→ **PROBLEM TO WORK ON**
Here are the records. Write out exactly the lines between the one holding "This screenshot has width=168, height=132." and the one holding "Click the briefcase", inclusive.

*** DATA FOR ANALYSIS ***

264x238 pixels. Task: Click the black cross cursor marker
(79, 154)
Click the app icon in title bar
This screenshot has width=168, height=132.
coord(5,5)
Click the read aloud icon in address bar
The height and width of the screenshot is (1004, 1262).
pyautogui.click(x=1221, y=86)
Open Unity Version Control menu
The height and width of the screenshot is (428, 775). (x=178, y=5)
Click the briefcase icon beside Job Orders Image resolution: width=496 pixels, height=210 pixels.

*** End of DATA FOR ANALYSIS ***
*** DATA FOR ANALYSIS ***

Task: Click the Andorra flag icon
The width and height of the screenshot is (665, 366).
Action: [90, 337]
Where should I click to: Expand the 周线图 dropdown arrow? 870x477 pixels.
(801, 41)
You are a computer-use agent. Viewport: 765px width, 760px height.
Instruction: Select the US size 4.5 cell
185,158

*** End of DATA FOR ANALYSIS ***
*** DATA FOR ANALYSIS ***

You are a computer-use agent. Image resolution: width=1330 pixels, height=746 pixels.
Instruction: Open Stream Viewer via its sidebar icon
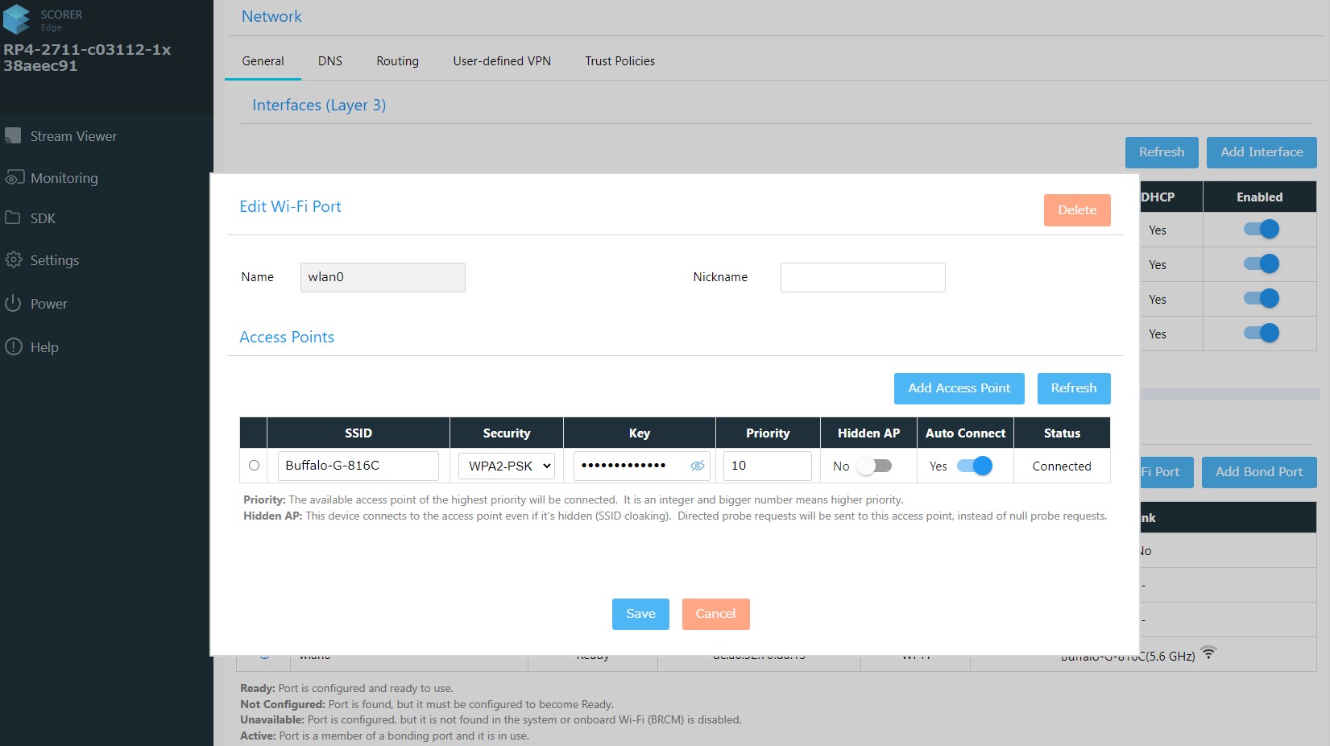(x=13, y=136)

*** End of DATA FOR ANALYSIS ***

→ **TASK RESPONSE**
This screenshot has width=168, height=132.
coord(5,5)
Click the read aloud icon in address bar
The height and width of the screenshot is (1004, 1262).
pyautogui.click(x=1221, y=86)
Open Unity Version Control menu
The height and width of the screenshot is (428, 775). (x=178, y=5)
Click the briefcase icon beside Job Orders Image resolution: width=496 pixels, height=210 pixels.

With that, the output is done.